其內遍布佛窟,密道貫通整座佛軀,交錯縱橫,如似迷宮。
如果是第一次前來探險,難免會迷失方向,袁河卻有靈耳神通鎖定方位,輕松搜到了‘大雄法壇’的入口處。
“那步峰老怪與嘯佳,就是在這里消失的!”
袁河與李敬之行至一堵巖壁前,止步不前。
這壁上雕刻了十余丈方圓的佛畫,表面看去與普通壁畫沒甚么區別,實則另有乾坤。
整副畫卷是在描繪‘佛祖講經’的場景。
數百僧士盤坐于蒲團,面朝一位亮著大肚皮的胖頭陀,這位頭陀的模樣與龍簡在落星洞天豎立的神祗靈影有七八分相似度。

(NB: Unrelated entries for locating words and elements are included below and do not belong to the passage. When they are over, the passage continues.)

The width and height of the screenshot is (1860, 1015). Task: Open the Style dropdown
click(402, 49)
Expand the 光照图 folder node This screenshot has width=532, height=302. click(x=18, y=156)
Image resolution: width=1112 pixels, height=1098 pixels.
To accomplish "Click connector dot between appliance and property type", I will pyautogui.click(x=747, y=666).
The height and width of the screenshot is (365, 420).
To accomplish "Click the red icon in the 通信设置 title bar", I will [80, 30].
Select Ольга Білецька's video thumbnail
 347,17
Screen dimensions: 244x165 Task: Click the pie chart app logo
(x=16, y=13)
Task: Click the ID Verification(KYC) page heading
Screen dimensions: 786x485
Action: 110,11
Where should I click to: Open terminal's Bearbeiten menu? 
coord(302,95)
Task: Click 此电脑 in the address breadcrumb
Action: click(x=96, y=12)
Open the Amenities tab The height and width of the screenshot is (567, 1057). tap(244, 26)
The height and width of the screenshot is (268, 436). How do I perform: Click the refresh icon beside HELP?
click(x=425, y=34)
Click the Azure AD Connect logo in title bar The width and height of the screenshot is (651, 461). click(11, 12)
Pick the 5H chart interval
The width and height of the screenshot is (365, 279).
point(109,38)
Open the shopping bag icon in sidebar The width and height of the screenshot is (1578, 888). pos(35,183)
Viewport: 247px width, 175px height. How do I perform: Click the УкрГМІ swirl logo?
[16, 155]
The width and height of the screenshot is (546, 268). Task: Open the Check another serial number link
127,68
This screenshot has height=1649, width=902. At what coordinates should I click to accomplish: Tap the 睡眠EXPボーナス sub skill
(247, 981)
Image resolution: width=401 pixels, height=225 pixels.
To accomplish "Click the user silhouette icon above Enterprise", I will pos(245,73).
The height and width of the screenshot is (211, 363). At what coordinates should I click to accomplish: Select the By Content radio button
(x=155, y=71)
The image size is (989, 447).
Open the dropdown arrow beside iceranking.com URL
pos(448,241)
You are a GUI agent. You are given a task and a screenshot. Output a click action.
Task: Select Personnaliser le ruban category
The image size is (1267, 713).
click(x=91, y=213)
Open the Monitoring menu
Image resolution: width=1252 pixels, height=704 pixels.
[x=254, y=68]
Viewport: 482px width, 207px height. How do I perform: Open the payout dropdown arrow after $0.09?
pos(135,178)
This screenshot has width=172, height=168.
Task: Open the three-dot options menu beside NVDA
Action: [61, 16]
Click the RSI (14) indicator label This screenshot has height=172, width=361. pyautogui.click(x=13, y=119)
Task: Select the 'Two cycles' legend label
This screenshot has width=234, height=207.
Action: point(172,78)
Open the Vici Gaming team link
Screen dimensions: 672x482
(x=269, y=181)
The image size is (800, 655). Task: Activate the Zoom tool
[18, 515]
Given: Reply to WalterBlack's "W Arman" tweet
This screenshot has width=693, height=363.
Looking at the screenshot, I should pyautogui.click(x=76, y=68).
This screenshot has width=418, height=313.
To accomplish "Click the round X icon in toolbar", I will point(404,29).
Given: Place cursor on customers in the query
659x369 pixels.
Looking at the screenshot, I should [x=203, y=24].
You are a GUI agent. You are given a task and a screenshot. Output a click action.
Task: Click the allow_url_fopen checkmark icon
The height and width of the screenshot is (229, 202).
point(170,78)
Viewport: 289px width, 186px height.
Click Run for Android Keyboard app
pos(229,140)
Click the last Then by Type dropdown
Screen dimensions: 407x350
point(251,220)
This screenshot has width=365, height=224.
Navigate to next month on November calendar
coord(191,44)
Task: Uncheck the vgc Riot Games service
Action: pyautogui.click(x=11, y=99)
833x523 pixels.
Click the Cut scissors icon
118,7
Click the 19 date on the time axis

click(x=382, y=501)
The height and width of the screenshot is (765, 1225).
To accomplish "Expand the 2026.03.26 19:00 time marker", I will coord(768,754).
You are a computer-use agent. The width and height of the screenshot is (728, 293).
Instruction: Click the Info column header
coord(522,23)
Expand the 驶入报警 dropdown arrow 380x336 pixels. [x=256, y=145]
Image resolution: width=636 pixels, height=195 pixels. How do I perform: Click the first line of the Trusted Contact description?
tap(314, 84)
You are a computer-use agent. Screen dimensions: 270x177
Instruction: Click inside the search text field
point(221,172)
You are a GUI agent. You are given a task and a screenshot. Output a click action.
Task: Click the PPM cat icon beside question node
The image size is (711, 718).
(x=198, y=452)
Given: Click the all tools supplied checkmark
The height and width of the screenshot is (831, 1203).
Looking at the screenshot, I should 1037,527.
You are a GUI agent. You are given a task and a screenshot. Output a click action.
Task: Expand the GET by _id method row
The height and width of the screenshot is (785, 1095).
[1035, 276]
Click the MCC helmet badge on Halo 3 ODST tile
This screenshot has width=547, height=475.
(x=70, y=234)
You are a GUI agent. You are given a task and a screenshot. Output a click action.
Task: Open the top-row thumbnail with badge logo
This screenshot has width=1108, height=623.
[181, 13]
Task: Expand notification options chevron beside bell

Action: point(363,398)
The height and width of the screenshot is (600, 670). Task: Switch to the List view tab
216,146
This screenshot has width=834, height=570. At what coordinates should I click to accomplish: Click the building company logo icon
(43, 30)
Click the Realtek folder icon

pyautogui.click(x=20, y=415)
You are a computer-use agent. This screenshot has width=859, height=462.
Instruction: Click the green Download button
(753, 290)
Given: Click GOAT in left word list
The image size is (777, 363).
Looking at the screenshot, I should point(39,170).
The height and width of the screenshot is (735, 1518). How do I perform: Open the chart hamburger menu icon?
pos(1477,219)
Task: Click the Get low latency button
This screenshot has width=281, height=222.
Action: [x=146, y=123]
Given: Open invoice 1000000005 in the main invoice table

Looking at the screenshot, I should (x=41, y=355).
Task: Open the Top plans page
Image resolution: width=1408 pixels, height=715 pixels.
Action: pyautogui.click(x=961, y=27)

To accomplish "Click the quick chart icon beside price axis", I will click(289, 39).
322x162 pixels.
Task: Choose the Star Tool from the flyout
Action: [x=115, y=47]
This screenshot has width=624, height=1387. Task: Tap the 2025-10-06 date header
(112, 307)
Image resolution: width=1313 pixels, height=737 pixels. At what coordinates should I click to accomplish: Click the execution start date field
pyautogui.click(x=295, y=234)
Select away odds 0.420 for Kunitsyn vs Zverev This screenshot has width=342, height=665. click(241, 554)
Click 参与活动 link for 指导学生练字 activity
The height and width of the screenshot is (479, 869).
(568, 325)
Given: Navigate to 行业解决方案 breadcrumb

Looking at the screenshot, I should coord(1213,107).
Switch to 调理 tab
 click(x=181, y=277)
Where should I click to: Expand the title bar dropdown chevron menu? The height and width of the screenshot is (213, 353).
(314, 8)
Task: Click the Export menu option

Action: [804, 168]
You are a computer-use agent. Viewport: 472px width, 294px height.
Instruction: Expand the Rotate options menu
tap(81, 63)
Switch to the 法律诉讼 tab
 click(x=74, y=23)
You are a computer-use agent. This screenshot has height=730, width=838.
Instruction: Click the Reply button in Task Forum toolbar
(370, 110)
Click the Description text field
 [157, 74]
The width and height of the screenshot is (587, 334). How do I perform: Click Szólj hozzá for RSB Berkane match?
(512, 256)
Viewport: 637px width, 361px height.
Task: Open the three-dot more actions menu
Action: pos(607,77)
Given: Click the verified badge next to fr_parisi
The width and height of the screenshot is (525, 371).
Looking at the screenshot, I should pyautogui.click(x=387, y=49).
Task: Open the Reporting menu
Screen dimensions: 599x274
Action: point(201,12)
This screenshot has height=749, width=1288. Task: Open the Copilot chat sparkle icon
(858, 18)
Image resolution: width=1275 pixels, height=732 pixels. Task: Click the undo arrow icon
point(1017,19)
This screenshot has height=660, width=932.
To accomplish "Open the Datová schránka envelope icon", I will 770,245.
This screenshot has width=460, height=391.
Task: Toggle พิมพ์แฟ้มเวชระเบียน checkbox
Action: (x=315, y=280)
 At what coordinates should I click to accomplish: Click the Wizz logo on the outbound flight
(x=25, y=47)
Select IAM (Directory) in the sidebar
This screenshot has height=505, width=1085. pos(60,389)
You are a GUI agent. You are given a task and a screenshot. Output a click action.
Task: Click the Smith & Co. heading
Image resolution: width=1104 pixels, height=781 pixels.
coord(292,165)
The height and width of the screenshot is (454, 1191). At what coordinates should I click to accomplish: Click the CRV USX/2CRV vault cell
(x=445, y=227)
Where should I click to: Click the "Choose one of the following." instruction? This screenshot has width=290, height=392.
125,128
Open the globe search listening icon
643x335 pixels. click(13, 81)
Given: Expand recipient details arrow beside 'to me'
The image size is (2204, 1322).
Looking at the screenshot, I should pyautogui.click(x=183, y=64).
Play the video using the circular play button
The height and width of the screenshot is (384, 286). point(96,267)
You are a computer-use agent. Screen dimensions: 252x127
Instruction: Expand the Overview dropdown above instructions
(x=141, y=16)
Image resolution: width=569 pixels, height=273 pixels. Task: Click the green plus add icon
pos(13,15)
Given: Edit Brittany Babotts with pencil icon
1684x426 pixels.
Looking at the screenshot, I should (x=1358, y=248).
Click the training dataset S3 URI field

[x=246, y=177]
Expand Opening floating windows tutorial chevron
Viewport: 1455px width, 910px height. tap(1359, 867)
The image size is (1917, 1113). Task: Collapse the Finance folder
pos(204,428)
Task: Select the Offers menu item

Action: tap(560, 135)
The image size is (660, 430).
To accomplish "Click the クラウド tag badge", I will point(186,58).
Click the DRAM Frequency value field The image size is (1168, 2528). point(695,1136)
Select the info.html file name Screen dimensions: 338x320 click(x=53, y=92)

他旁邊趴臥一頭渾身金毛的熊妖,與神祗頭懸的靈熊是同一根腳。
袁河看罷一眼,已經猜出他的身份,應該是月蓬五祖之一的‘東萊佛祖’。
他腦后懸了一扇四四方方的佛門,展露著他所修的佛法方向,這是八識佛綱中的《金門識》,在佛家的教義里,‘門’意為‘界’,求的是自主自我,自成一家。
修真界的孤僧散修,往往都偏愛修煉金門。
“大雄法壇的入口藏在壁畫當中嗎?”李敬之只能在畫上感應到輕微的香火之力,如何闖入進去,他偵破不得,他猜測必須施法攻擊壁畫,才能迫使入口顯形。
袁河也是這般看法,但他不著急動手。
他翻手托出一顆星籠,籠中封印一縷魂影,正是古鼎老道,此人肉身仍在落星洞天,魂魄被他以‘真言緊箍’鎮住,擒拿探路。
他問說:“你往常是如何出入法壇的?”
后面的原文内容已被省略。